TRY IT: Provide an exact transcription of all the records.
[[ SUPPLIED ENTRIES, beginning ]]
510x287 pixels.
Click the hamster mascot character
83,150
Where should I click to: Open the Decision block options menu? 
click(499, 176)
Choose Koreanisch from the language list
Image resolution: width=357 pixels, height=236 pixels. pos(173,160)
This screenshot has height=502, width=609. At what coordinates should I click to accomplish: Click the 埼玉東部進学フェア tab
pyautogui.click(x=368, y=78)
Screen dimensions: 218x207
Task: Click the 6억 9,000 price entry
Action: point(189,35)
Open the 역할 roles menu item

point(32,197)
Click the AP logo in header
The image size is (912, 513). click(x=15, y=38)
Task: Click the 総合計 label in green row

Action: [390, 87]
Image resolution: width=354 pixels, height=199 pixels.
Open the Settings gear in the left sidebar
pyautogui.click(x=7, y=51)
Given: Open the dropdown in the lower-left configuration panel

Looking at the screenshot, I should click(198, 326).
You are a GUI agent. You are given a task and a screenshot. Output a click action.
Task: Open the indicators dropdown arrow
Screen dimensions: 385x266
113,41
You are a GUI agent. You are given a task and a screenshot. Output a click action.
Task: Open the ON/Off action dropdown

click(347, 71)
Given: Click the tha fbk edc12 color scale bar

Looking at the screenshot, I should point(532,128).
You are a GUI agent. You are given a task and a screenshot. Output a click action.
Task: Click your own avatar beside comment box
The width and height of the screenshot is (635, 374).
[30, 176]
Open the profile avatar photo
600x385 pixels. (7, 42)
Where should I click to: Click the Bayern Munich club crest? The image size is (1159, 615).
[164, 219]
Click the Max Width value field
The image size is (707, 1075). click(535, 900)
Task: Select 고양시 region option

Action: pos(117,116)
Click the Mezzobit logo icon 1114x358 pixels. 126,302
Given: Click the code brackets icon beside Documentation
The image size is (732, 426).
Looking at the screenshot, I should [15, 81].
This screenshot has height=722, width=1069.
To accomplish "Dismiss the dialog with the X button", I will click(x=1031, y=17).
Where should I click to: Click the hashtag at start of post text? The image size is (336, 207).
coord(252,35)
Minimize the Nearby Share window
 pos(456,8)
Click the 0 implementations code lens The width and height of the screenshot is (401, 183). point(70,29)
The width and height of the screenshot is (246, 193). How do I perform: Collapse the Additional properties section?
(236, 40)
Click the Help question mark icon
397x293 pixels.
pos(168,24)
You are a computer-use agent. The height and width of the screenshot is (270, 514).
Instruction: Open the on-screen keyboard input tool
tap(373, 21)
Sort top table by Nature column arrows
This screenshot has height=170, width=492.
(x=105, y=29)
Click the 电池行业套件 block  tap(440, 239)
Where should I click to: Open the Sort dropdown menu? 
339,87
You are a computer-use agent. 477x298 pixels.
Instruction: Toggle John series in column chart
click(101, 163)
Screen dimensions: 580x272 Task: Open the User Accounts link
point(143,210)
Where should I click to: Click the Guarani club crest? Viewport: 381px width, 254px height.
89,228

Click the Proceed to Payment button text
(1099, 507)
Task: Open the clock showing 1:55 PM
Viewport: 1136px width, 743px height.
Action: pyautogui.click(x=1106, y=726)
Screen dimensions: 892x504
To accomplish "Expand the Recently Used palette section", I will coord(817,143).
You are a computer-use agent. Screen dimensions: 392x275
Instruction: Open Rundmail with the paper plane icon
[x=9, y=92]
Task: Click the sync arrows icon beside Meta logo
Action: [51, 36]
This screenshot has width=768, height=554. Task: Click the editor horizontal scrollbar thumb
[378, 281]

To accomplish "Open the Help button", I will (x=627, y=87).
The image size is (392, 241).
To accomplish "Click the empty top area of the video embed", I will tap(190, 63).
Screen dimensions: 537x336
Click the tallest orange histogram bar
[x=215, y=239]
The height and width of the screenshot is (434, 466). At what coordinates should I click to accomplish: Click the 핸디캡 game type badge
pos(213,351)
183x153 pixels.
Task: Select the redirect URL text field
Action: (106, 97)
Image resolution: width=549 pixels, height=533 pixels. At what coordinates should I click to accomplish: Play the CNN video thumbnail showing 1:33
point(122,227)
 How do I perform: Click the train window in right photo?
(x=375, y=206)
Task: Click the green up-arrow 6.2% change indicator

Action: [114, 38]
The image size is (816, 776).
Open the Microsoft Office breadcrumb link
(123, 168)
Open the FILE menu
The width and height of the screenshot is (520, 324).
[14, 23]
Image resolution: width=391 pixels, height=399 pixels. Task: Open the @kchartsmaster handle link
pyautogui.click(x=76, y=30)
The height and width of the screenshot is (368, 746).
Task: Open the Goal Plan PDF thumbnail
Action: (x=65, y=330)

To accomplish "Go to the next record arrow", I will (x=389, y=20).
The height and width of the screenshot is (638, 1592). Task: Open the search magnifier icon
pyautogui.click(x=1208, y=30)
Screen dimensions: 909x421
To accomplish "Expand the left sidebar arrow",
[[ SUPPLIED ENTRIES, end ]]
TASK ANSWER:
510x287 pixels.
Click the hamster mascot character
83,150
Where should I click to: Open the Decision block options menu? 
click(499, 176)
Choose Koreanisch from the language list
Image resolution: width=357 pixels, height=236 pixels. pos(173,160)
This screenshot has height=502, width=609. At what coordinates should I click to accomplish: Click the 埼玉東部進学フェア tab
pyautogui.click(x=368, y=78)
Screen dimensions: 218x207
Task: Click the 6억 9,000 price entry
Action: point(189,35)
Open the 역할 roles menu item

point(32,197)
Click the AP logo in header
The image size is (912, 513). click(x=15, y=38)
Task: Click the 総合計 label in green row

Action: [390, 87]
Image resolution: width=354 pixels, height=199 pixels.
Open the Settings gear in the left sidebar
pyautogui.click(x=7, y=51)
Given: Open the dropdown in the lower-left configuration panel

Looking at the screenshot, I should click(198, 326).
You are a GUI agent. You are given a task and a screenshot. Output a click action.
Task: Open the indicators dropdown arrow
Screen dimensions: 385x266
113,41
You are a GUI agent. You are given a task and a screenshot. Output a click action.
Task: Open the ON/Off action dropdown

click(347, 71)
Given: Click the tha fbk edc12 color scale bar

Looking at the screenshot, I should point(532,128).
You are a GUI agent. You are given a task and a screenshot. Output a click action.
Task: Click your own avatar beside comment box
The width and height of the screenshot is (635, 374).
[30, 176]
Open the profile avatar photo
600x385 pixels. (7, 42)
Where should I click to: Click the Bayern Munich club crest? The image size is (1159, 615).
[164, 219]
Click the Max Width value field
The image size is (707, 1075). click(535, 900)
Task: Select 고양시 region option

Action: pos(117,116)
Click the Mezzobit logo icon 1114x358 pixels. 126,302
Given: Click the code brackets icon beside Documentation
The image size is (732, 426).
Looking at the screenshot, I should [15, 81].
This screenshot has height=722, width=1069.
To accomplish "Dismiss the dialog with the X button", I will click(x=1031, y=17).
Where should I click to: Click the hashtag at start of post text? The image size is (336, 207).
coord(252,35)
Minimize the Nearby Share window
 pos(456,8)
Click the 0 implementations code lens The width and height of the screenshot is (401, 183). point(70,29)
The width and height of the screenshot is (246, 193). How do I perform: Collapse the Additional properties section?
(236, 40)
Click the Help question mark icon
397x293 pixels.
pos(168,24)
You are a computer-use agent. The height and width of the screenshot is (270, 514).
Instruction: Open the on-screen keyboard input tool
tap(373, 21)
Sort top table by Nature column arrows
This screenshot has height=170, width=492.
(x=105, y=29)
Click the 电池行业套件 block  tap(440, 239)
Where should I click to: Open the Sort dropdown menu? 
339,87
You are a computer-use agent. 477x298 pixels.
Instruction: Toggle John series in column chart
click(101, 163)
Screen dimensions: 580x272 Task: Open the User Accounts link
point(143,210)
Where should I click to: Click the Guarani club crest? Viewport: 381px width, 254px height.
89,228

Click the Proceed to Payment button text
(1099, 507)
Task: Open the clock showing 1:55 PM
Viewport: 1136px width, 743px height.
Action: pyautogui.click(x=1106, y=726)
Screen dimensions: 892x504
To accomplish "Expand the Recently Used palette section", I will coord(817,143).
You are a computer-use agent. Screen dimensions: 392x275
Instruction: Open Rundmail with the paper plane icon
[x=9, y=92]
Task: Click the sync arrows icon beside Meta logo
Action: [51, 36]
This screenshot has width=768, height=554. Task: Click the editor horizontal scrollbar thumb
[378, 281]

To accomplish "Open the Help button", I will (x=627, y=87).
The image size is (392, 241).
To accomplish "Click the empty top area of the video embed", I will tap(190, 63).
Screen dimensions: 537x336
Click the tallest orange histogram bar
[x=215, y=239]
The height and width of the screenshot is (434, 466). At what coordinates should I click to accomplish: Click the 핸디캡 game type badge
pos(213,351)
183x153 pixels.
Task: Select the redirect URL text field
Action: (106, 97)
Image resolution: width=549 pixels, height=533 pixels. At what coordinates should I click to accomplish: Play the CNN video thumbnail showing 1:33
point(122,227)
 How do I perform: Click the train window in right photo?
(x=375, y=206)
Task: Click the green up-arrow 6.2% change indicator

Action: [114, 38]
The image size is (816, 776).
Open the Microsoft Office breadcrumb link
(123, 168)
Open the FILE menu
The width and height of the screenshot is (520, 324).
[14, 23]
Image resolution: width=391 pixels, height=399 pixels. Task: Open the @kchartsmaster handle link
pyautogui.click(x=76, y=30)
The height and width of the screenshot is (368, 746).
Task: Open the Goal Plan PDF thumbnail
Action: (x=65, y=330)

To accomplish "Go to the next record arrow", I will (x=389, y=20).
The height and width of the screenshot is (638, 1592). Task: Open the search magnifier icon
pyautogui.click(x=1208, y=30)
Screen dimensions: 909x421
To accomplish "Expand the left sidebar arrow",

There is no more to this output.